The calcium and potassium in lemons helps fight fluid retention and improves your kidney’s ability to cleanse your bloodstream. That explains why it helps fight fluid retention, and, consequently, helps regulate blood pressure.

2. Lemon helps alkalinize your body

Four lemons in a bowl.

Lemon juice, despite being acidic, helps neutralize excess acid in the stomach and increase the pH of your bloodstream and your whole body in general.

When your body is too acidic, you’re much more easily affected by a variety of diseases, such as cancer.

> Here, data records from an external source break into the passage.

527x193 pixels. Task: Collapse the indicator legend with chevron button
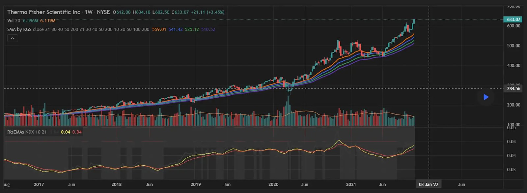click(13, 38)
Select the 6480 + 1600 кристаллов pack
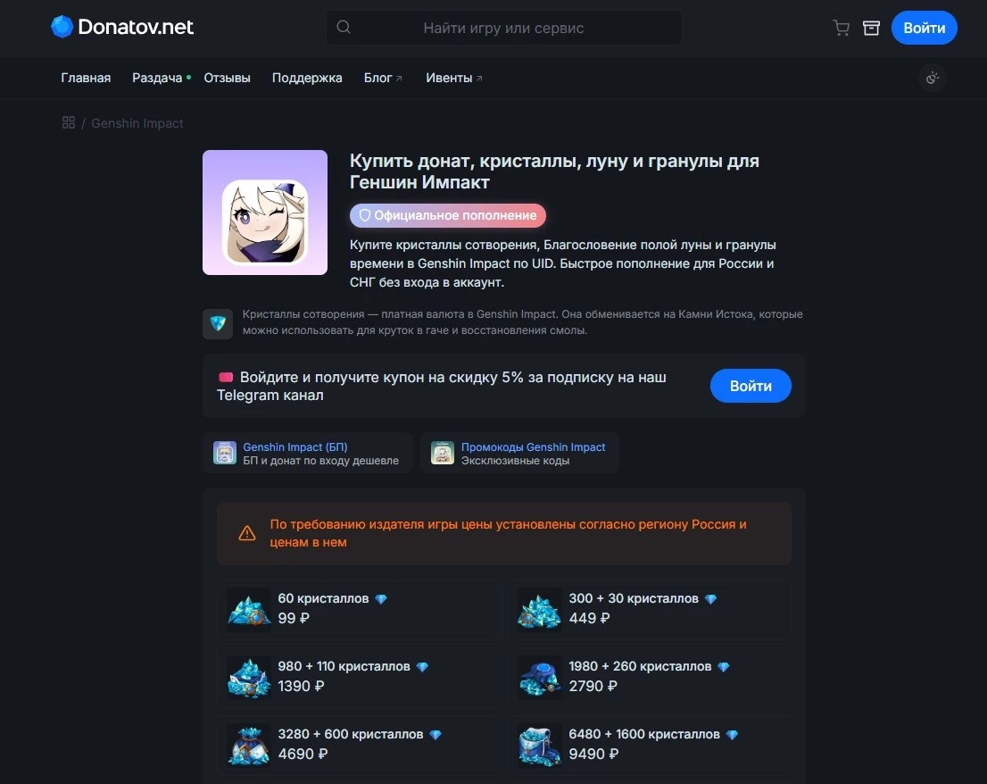Image resolution: width=987 pixels, height=784 pixels. click(x=650, y=745)
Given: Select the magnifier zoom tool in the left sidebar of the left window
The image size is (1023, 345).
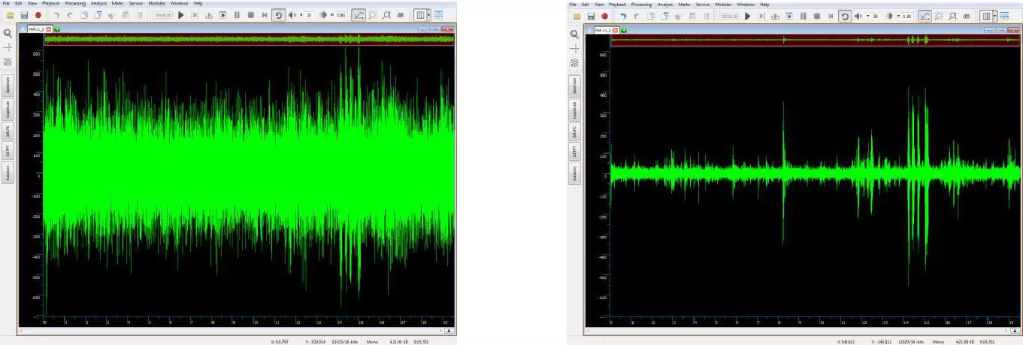Looking at the screenshot, I should [8, 33].
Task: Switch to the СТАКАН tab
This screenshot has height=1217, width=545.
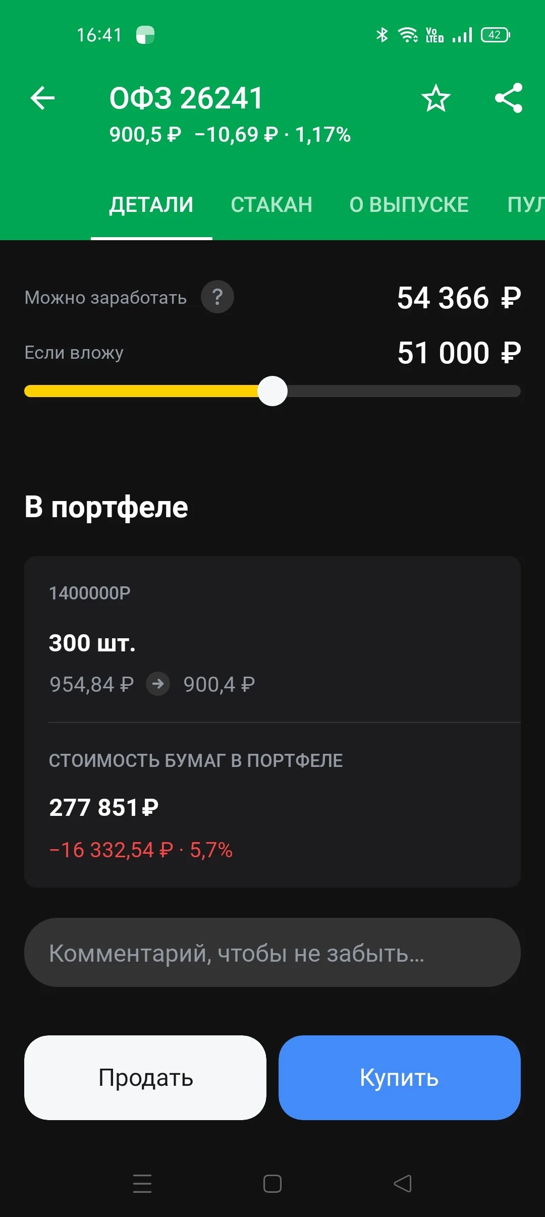Action: pyautogui.click(x=271, y=205)
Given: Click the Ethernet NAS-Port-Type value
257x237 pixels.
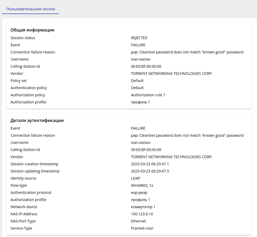Looking at the screenshot, I should tap(138, 221).
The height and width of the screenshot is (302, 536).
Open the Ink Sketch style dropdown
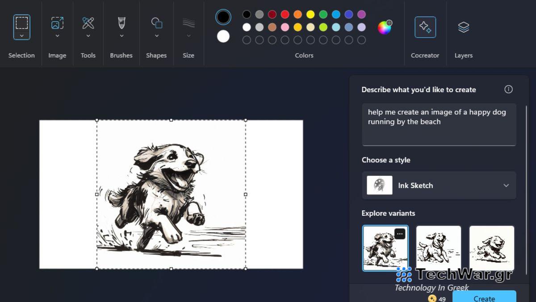point(505,185)
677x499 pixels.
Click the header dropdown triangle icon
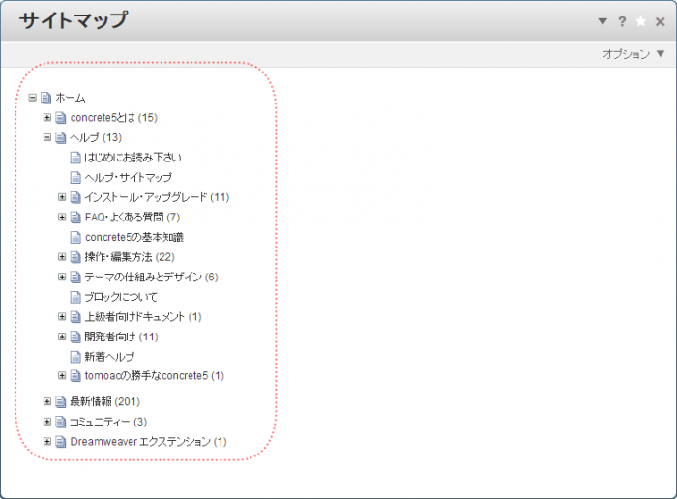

Some studies show that daily lemon consumption can even help prevent certain types of cancer.

3. It protects the heart

As we mentioned before, lemons contain large amounts of Vitamin C which, according to this study from the University of Connecticut, could help protect your cardiovascular system. Lemon also contains hesperidin, and rutin, along with a variety of antioxidants.

These improve the elasticity of your veins and arteries, preventing diseases like high blood pressure, high cholesterol, varicose veins, hemorrhoids, and arteriosclerosis.

4. It helps you lose weight

Lemon put into water to add flavor to it.

People think that lemon juice stimulates the metabolism and helps dissolve fat.

That would be made possible by its high levels of vitamin C, pectin, and caffeine. However, there aren’t any studies to back up this claim.

Lemon does help you feel full longer, so taking it between meals is a natural way to control your appetite.

You want to know more? Boost your metabolism and lose weight easily

5. It improves digestion

As unlikely as it might seem, citrus peels can help your digestive system. That’s according to a study from the University of Agricultural Sciences and Technology in India.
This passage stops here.